Israel is able to operate freely in southern Lebanon and the whole coastal area except for Beirut, but including the Phalangist enclave. Syrian and Palestinian officials say they still anticipate a major Israeli attack on southern Lebanon soon between Tyre and Sidon. The aim, they believe, will be to neutralize what remains of armed Palestinian resistance in this pocket, to thicken the cordon sanitaire that runs along the north of Israel from the Mediterranean through "Haddadland" to the Golan Heights, and to end any potential for long-range bombardment of northern Israeli towns.
Israeli Prime Minister Menachem Begin promised last month that residents of Qiryat Shemona, near the Lebanese border, that soon they would have no worries of Palestinian rockets disrupting their lives.

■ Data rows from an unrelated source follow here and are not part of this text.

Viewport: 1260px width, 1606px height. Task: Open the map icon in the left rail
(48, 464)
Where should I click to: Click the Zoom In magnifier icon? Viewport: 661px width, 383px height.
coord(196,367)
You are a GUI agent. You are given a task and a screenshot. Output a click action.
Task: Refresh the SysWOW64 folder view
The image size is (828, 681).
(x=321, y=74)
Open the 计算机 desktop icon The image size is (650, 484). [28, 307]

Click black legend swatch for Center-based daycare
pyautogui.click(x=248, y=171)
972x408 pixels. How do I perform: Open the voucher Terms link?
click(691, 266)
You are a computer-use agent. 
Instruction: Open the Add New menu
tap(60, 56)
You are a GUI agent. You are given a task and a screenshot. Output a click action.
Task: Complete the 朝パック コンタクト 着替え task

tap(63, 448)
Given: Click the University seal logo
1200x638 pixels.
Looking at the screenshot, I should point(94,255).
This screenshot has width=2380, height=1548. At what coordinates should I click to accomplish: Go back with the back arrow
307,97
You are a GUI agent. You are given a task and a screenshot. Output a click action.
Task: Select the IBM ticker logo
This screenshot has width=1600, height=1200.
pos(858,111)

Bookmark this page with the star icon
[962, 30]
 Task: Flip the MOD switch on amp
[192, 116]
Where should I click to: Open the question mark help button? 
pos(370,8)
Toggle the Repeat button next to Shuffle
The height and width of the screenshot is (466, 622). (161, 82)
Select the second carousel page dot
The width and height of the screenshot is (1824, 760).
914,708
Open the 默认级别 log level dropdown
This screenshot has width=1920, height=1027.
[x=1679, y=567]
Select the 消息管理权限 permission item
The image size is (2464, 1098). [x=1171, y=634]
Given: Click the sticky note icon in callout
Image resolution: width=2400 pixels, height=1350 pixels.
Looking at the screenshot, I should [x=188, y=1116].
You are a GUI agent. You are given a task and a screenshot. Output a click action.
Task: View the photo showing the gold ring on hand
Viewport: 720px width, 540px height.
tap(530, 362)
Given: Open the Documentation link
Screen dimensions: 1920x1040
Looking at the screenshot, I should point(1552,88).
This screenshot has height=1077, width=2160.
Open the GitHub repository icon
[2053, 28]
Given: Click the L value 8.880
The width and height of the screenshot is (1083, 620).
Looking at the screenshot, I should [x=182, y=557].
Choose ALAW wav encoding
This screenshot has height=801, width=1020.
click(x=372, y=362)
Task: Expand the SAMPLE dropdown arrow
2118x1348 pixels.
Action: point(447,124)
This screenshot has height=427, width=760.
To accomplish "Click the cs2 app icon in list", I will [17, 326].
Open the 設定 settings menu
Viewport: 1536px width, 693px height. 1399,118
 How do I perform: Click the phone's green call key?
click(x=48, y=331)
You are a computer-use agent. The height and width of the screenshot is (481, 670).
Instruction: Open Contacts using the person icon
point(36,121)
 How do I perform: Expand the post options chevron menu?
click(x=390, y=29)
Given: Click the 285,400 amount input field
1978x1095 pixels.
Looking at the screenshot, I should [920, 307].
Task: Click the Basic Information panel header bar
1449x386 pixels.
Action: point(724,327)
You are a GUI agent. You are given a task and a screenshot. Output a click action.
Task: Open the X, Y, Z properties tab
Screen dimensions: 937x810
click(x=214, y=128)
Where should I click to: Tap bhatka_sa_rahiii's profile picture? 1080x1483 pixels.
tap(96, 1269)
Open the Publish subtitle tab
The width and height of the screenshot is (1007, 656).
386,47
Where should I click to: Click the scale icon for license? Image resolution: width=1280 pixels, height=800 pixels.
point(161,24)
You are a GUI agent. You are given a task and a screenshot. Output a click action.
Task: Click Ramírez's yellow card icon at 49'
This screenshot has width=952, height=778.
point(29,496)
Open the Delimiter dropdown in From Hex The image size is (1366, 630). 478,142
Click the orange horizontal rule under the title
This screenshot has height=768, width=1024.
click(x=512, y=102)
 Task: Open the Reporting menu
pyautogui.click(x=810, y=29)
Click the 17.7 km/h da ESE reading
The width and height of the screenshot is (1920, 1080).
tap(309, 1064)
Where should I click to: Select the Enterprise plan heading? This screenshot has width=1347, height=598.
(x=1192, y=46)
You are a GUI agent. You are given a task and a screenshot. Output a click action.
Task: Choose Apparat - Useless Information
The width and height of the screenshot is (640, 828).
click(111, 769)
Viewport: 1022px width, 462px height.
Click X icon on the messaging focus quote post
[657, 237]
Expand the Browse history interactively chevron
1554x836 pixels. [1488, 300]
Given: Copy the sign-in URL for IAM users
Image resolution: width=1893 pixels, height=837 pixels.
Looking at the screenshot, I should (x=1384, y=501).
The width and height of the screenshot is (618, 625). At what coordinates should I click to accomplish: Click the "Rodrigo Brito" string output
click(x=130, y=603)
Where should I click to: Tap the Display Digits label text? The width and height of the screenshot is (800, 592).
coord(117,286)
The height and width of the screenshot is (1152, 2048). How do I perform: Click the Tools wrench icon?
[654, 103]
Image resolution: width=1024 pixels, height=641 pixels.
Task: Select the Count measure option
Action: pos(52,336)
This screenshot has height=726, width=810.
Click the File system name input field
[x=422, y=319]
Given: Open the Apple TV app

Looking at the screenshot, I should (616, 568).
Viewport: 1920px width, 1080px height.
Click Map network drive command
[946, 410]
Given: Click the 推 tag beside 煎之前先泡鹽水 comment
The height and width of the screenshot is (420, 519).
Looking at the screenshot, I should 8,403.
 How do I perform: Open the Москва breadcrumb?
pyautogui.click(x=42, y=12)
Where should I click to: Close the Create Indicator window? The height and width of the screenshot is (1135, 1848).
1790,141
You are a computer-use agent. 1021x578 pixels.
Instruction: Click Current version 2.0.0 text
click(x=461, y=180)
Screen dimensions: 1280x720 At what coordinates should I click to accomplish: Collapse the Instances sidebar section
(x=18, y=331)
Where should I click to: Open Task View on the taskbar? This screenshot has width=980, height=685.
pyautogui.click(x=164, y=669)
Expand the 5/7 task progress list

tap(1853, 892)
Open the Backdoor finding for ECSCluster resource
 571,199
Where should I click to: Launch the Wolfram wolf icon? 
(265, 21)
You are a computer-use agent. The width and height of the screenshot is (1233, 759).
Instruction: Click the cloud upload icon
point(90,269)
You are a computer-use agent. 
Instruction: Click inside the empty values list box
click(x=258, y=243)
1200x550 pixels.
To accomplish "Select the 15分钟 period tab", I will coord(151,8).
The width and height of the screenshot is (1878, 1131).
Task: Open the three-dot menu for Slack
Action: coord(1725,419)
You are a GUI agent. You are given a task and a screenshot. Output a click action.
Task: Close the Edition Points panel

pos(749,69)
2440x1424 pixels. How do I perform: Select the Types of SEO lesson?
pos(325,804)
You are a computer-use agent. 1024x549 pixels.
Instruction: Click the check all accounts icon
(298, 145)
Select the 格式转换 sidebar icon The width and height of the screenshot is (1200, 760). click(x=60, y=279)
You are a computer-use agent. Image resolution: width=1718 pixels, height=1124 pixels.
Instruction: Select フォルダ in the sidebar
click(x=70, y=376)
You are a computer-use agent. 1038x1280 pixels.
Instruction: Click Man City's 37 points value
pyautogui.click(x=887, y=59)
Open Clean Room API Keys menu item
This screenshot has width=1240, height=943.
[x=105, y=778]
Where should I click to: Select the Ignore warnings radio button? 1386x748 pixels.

Western diplomats concur with this assessment but differ on timing -- whether before or after the June 30 Israeli election -- and on whether it will be coupled with a raid on Syrian antiaircraft missiles in Lebanon. If before June 30, they say, an air raid is possible.
At that same time, the Syrians will operate freely in central Lebanon, thereby realizing a longstanding desire to control the western approach to Damascus and, as a Lebanese political analyst puts it, "to get a long-term trade-off -- the Bekaa for the Golan Heights."
"As long as it's not Syrian soldiers getting killed in these Israeli raids [ into Lebanon]," a Western source says, "I don't think the Syrians will respond directly.
When, however, three Syrian soldiers in Lebanon were killed in an Israeli ambush last winter, Syria answered by firing tank and cannon rounds into Haddadland. The Begin government issued a quick apology, even though the Syrian response was not believed to have affected Israel significantly.
Lack of Syrian response to the 1978 Israeli invasion of southern Lebanon gave the Israeli Army a gauge on Syria and "nothing has changed since then," one diplomat notes. "If anything, the Syrian position has eroded."
The developments, says a Palestinian living in Syria, mean "the Fayadeen [ Palestinian guerr illas] will be finished . . . no more."